Той весной Шаман подружился с Люсиль Вильямс, дочерью Пола Вильямса, кузнеца. В течение нескольких лет Люсиль посещала Академию, где Шаман учил ее математике. Теперь Люсиль превратилась в молодую женщину. И хотя ее светлые волосы, которые она носила, связав в узел на затылке, были скорее пепельными, в отличие от пшеничного цвета грив шведок из его снов, у нее было милое лицо, часто расплывавшееся в улыбке. Всякий раз, встречая ее в деревне, он останавливался, чтобы поболтать о пустяках на правах старого друга и спросить о работе, делившейся на две части: в конюшнях отца и в «Магазине женского платья Роберты» ее матери, находившемся на Мэйн-стрит. Такой подход к работе гарантировал более или менее гибкий график и относительную свободу: родители всегда воспринимали ее отсутствие как должное, ведь каждый из них считал, что она в данный момент работает у другого. Поэтому, когда Люсиль спросила Шамана, может ли он принести сливочного масла к ней домой, в два часа следующего дня, его охватило приятное волнение.
Она подробно объяснила ему, что он должен привязать лошадь на Мэйн-стрит, перед магазинами, затем обойти квартал и выйти на Иллинойс-авеню, пройти напрямик по собственности Реймера за рядом высоких кустов сирени и, когда его не будет видно в окна дома, перелезть через штакетник на задний двор Вильямсов и постучать в дверь черного хода.
— Это чтобы соседи не подумали… ну, чего-то эдакого, — сказала она, опуская глаза. Он не удивился, потому что в прошлом году Алекс регулярно поставлял ей масло и так же регулярно хвастался брату, но Шаман побаивался: он ведь не был Алексом.

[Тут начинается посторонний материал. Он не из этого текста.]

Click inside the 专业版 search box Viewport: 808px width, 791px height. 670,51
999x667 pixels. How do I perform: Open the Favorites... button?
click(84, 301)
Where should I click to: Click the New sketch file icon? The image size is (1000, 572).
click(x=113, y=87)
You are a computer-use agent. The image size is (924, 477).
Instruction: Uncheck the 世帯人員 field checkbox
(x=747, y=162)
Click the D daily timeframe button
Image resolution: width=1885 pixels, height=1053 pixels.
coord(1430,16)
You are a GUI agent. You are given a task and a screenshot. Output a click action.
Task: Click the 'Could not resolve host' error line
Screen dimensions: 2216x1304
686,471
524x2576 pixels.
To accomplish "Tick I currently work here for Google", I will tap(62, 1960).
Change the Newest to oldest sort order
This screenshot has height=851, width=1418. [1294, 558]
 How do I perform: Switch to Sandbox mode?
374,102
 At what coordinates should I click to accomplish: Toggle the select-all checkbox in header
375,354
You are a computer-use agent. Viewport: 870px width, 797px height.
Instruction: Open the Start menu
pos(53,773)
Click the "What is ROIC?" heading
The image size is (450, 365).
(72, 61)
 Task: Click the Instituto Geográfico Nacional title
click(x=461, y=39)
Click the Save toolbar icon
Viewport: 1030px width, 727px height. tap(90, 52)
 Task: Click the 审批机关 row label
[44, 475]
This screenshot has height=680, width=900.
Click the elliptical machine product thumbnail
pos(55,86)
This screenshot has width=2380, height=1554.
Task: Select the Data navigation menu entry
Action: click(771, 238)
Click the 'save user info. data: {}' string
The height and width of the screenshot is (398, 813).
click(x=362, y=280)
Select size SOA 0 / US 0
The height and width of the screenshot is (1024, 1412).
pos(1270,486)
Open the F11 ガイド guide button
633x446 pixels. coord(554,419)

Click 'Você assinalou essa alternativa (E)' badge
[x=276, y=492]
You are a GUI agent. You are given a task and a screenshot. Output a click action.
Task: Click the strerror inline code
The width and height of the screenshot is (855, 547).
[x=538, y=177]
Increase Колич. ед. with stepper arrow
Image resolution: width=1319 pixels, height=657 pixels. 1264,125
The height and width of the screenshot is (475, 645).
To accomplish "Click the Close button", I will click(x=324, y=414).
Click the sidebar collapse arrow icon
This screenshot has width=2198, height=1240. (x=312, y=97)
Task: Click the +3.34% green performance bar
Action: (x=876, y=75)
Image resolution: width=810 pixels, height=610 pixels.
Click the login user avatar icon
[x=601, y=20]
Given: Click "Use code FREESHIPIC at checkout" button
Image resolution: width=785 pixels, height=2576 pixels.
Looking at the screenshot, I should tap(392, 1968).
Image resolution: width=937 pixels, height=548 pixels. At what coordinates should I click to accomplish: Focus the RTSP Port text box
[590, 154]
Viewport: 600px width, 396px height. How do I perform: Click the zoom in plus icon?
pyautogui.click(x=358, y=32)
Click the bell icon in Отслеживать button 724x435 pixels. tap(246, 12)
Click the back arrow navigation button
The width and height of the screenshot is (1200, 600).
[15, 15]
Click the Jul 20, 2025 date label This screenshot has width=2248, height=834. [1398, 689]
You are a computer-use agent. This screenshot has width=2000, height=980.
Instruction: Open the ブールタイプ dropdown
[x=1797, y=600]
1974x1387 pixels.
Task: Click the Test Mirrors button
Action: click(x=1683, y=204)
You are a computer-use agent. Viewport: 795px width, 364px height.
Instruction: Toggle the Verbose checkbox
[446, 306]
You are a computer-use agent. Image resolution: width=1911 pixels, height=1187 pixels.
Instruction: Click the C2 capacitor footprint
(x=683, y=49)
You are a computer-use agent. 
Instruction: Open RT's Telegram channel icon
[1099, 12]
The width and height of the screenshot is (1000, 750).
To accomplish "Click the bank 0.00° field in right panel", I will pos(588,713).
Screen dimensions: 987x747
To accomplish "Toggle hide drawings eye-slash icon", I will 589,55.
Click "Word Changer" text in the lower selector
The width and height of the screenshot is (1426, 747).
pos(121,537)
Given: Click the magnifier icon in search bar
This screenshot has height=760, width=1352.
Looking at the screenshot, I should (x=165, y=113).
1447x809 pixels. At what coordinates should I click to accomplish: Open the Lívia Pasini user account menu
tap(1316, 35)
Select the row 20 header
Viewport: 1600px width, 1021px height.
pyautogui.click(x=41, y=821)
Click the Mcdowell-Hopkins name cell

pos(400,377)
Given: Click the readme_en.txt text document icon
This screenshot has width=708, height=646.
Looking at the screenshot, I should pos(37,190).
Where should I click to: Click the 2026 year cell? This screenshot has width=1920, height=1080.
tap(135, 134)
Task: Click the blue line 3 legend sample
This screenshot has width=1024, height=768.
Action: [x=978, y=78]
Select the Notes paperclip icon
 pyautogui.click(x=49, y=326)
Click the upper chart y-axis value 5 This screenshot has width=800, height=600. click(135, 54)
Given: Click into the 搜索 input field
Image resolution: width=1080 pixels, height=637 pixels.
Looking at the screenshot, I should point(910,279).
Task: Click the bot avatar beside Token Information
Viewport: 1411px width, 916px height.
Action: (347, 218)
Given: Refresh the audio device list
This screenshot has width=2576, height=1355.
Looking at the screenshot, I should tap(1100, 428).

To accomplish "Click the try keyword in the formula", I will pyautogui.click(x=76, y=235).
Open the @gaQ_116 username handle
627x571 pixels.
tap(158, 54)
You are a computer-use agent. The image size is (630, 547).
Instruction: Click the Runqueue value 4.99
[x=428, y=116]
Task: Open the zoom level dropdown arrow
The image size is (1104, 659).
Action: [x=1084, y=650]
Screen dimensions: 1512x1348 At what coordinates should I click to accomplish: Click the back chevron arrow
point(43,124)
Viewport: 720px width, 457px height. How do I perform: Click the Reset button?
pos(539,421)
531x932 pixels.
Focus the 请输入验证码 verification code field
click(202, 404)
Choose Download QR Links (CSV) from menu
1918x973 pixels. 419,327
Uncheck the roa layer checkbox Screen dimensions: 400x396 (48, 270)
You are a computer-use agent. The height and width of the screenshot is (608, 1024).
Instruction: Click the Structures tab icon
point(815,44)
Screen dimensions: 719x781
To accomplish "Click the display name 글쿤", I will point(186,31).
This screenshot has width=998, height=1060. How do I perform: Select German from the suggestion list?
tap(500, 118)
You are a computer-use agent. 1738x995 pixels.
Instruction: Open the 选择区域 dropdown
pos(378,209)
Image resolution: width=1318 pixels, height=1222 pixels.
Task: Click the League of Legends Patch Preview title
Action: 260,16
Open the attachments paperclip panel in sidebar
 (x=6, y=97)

На следующий день сирень Реймеров порадовала его своим цветением. Перелезть через забор оказалось легко, а черный ход открылся после первого же стука в дверь. Люсиль выразила бурный восторг по поводу того, как мило смотрится кусок масла, завернутый в полотенце — его она аккуратно сложила на кухонном столе рядом с блюдом, а масло отнесла на ледник. Вернувшись, она взяла юношу за руку и отвела его в комнату рядом с кухней — судя по всему, комната служила Роберте Вильямс примерочной. В углу, привалившись к стене, стоял рулон полосатой ткани, а на длинной полке, аккуратно свернутые, лежали остатки шелка, и атласа, и тика, и хлопковой ткани. Рядом с большим диваном, набитым конским волосом, стоял портновский манекен из проволоки и ткани, и Шаман восхищенно заметил, что ягодицы у манекена сделаны из слоновой кости.
Она подставила лицо для долгого поцелуя, а затем каждый из них стал раздеваться с приличествующей случаю скоростью и аккуратностью, сбрасывая одежду в две небольшие, но очень похожие кучки, оставляя чулки в обуви. Окинув ее взглядом врача, Шаман заметил, что тело у нее непропорциональное: плечи узкие и покатые, грудь похожа на пышные блинчики, украшенные по центру лужицей сиропа и коричневатой ягодкой, а нижняя половина тяжелая — широкие бедра, толстые ноги. Когда она обернулась, чтобы набросить на диван сероватую простыню (чтобы конский волос не царапал кожу), он понял, что на этом манекене юбку для нее не сошьешь: для нее понадобится куда больший кусок материи.